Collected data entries
= Beginning of Section =

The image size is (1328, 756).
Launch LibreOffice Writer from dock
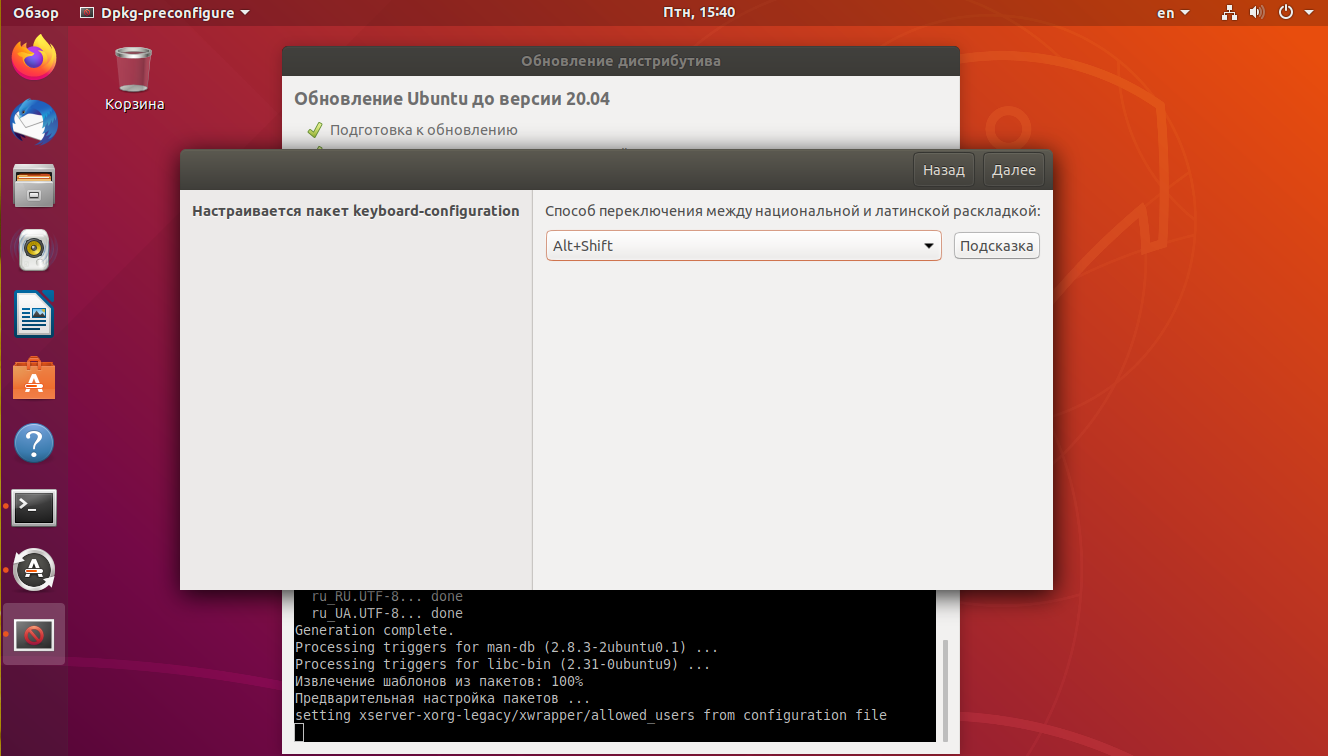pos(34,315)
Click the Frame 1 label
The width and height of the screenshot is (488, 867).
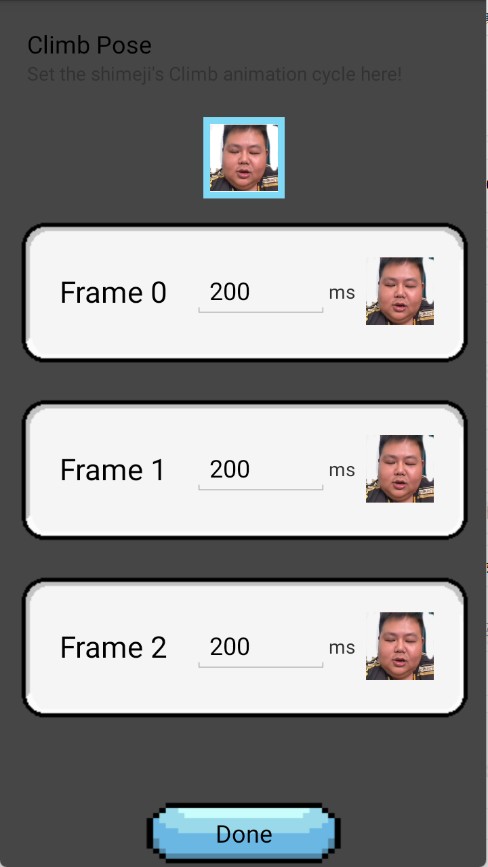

= End of Section =

THE PROBLEM
Would you output all of the entries above exactly, keeping the pictures out?

SOLUTION
The image size is (1328, 756).
Launch LibreOffice Writer from dock
pos(34,315)
Click the Frame 1 label
The width and height of the screenshot is (488, 867).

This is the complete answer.